Without cuts to age-related spending, median net government debt will rise to 101% of gross domestic product in advanced and 156% in emerging economies by 2060, S&P Global Ratings said in a study this year.
S&P said the assumption that governments would prioritise servicing debt over spending promises had rarely been tested at such high debt levels.
It expects policy steps that will make ageing-related costs more manageable. Not taking them would see creditworthiness deteriorate and half the governments it rates would have metrics associated with junk credit ratings while even top-rated governments would lose the highest ratings, S&P said.
For the European Union and the euro area, where public pensions and healthcare play a major role, the European Commission and European Central Bank have also flagged costs related to ageing as a key risk to debt sustainability.
Japan is one major economy where financing costs remain low even as its debt exceeds 260% of GDP and it has one of the world’s oldest populations. But that reflects high domestic ownership of government debt and ultra loose monetary policy – a hard act to follow with higher inflation.

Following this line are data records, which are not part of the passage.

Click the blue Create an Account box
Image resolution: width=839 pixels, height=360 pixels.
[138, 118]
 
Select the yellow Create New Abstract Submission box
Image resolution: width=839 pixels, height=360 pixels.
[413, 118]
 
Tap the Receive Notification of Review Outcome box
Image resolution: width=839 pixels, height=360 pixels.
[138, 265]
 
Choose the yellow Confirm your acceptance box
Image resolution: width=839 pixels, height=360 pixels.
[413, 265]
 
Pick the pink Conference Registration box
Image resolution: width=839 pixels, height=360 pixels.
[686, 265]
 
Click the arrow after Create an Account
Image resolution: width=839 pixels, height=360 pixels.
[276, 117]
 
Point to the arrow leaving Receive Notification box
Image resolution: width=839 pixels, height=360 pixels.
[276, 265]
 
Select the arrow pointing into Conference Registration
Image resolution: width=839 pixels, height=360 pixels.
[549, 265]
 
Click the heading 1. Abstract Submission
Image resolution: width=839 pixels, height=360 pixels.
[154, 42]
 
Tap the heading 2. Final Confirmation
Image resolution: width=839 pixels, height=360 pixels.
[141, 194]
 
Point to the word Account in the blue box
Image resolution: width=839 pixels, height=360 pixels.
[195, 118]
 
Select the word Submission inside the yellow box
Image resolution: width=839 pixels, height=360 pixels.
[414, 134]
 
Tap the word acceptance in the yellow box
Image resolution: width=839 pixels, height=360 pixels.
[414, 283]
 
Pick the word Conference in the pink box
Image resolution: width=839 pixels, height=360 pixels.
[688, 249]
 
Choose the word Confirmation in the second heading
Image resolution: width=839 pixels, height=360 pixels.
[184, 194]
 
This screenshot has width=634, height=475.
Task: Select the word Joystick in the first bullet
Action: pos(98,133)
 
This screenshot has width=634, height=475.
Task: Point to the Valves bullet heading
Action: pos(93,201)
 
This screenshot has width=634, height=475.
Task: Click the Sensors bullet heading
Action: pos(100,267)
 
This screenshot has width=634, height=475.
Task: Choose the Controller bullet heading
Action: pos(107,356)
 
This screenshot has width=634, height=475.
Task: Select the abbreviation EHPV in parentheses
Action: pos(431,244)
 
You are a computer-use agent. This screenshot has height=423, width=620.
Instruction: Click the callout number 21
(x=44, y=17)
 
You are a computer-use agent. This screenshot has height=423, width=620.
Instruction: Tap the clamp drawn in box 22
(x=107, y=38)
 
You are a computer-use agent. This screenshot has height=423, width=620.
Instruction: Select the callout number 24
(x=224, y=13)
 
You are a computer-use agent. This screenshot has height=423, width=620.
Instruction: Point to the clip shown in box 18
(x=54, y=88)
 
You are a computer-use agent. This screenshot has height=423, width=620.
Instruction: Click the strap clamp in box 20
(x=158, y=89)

On the environmental front, a study last week showed a failure to curb carbon emissions will raise debt-servicing costs for 59 nations within the next decade.
“These long-term risks may not possess a well-established historical precedent, making reliance solely on historical data for risk assessment a challenge,” said Gael Fichan, head of fixed income at Swiss private bank Syz Group.
For now, despite the steepest increases in borrowing costs in decades, investors still see little risk in holding governments’ longer-term debt.
For example, the New York Fed estimates longer-term US Treasuries still yield less than rolling over short-term debt – a legacy of central bank government bond buying.
However, as central banks now roll off that debt and government financing needs rise, that should reverse, investors say. A recent rise in long-dated bond yields in reaction to a surge in US borrowing needs was a case in point.
“As the supply of long-dated Treasuries rises, investors may demand higher term premia to compensate for the added risk of holding bonds with longer maturities,” Fichan said.
Kraemer, the former S&P official, said it was “unreasonable” that shorter and longer-term government debt were rated the same.